China's ignorance of global labor standards and its low wages pose a big threat to the workers of other Asian economies, union officials at an international meeting in Japan say.
The International Confederation of Free Trade Unions (ICFTU) is holding its first conference in Asia in the southern Japanese city of Miyazaki, drawing some 1,400 delegates from more than 150 countries.
China is not a member of the ICFTU and has sent no representative to the quadrennial meeting, but its presence is looming large over the six-day conference which started yesterday.
Officials of trade unions in Asia warned that China's low labor standards have created cheap production that is pressuring manufacturers and their treatment of workers across the region.

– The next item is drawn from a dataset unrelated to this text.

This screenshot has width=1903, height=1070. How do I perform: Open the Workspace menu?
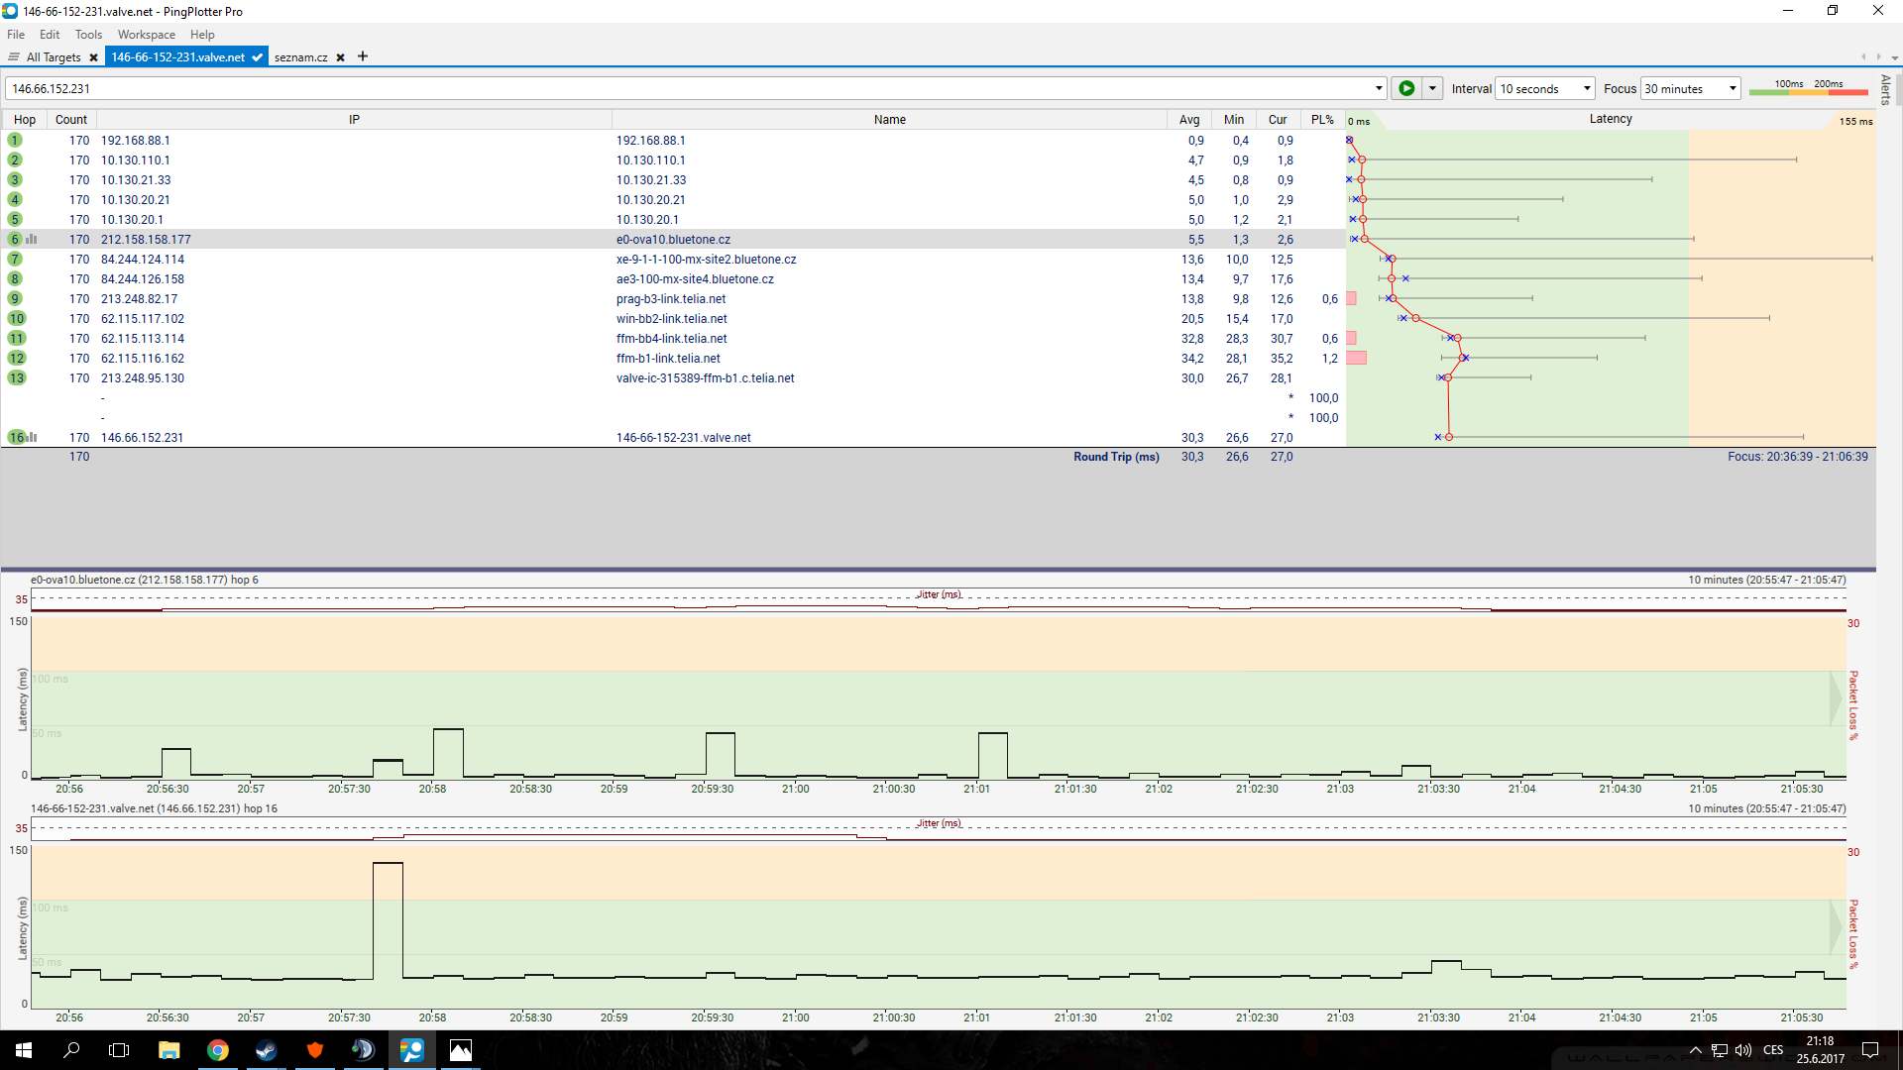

"China remains as a threat," said Noriyuki Suzuki, general secretary of the ICFTU-Asian and Pacific Regional Organization, which unifies labor unions in the Pacific-Rim.
"The industrial competitiveness of China is enormous and affecting East, South and Southeast Asia," Suzuki told reporters. "On the back of relatively cheap labor, China is having a big impact on the region."
A ban imposed by the Chinese government on independent trade unions is a major obstacle to improving working conditions in the country, said Lee Cheuk-yan (李卓人), general secretary of Hong Kong Confederation of Trade Unions and a legislative councillor in the territory.
"Chinese workers have no right to organize. I think that is the basic problem," Lee said.
Wages of Chinese workers are one-10th of those in Hong Kong, discouraging industry in the territory where the jobless rate has gone up to 6.7 percent from a bottom of around two percent in the late 1990s, Lee said.
Unemployment concerns are now shifting from the manufacturing industry to the white collar sector with Hong Kong companies in the service sector opening their back offices in Beijing, he said.
"It is not a fair, level playing field when we compare with other countries, where workers are free to organize," Lee said. "It's a big threat not just to Asian countries but to Chinese workers themselves."
Concern about China's labor market grew last week after Beijing suddenly called off a meeting with officials of the Organization for Economic Cooperation and Development over labor conditions in the country.
"We have a really big concern about the cancellation," said Kyoshi Sasamori, president of Japan's largest labor union, the Japanese Trade Union Confederation, known as RENGO.
"We are worried that China may go against the direction the West is heading for," Sasamori said. "We will closely monitor whether China is willing to open up its huge labor market or will remain a closed society."
An ICFTU official close to the issue said: "We are at a loss as the meeting was seen as a first step to let China sit at the table of dialogue. We have to firmly ask China to make it clear why they cancelled it."
Last month, China said it had issued new rules aimed at protecting workers, including ordering employers to pay owed wages and encouraging people to report labor rights violations.
Union activists, however, said that while the communist state's labor laws look good on paper, they mean little, as government officials seldom enforce the rules, favoring employers over workers.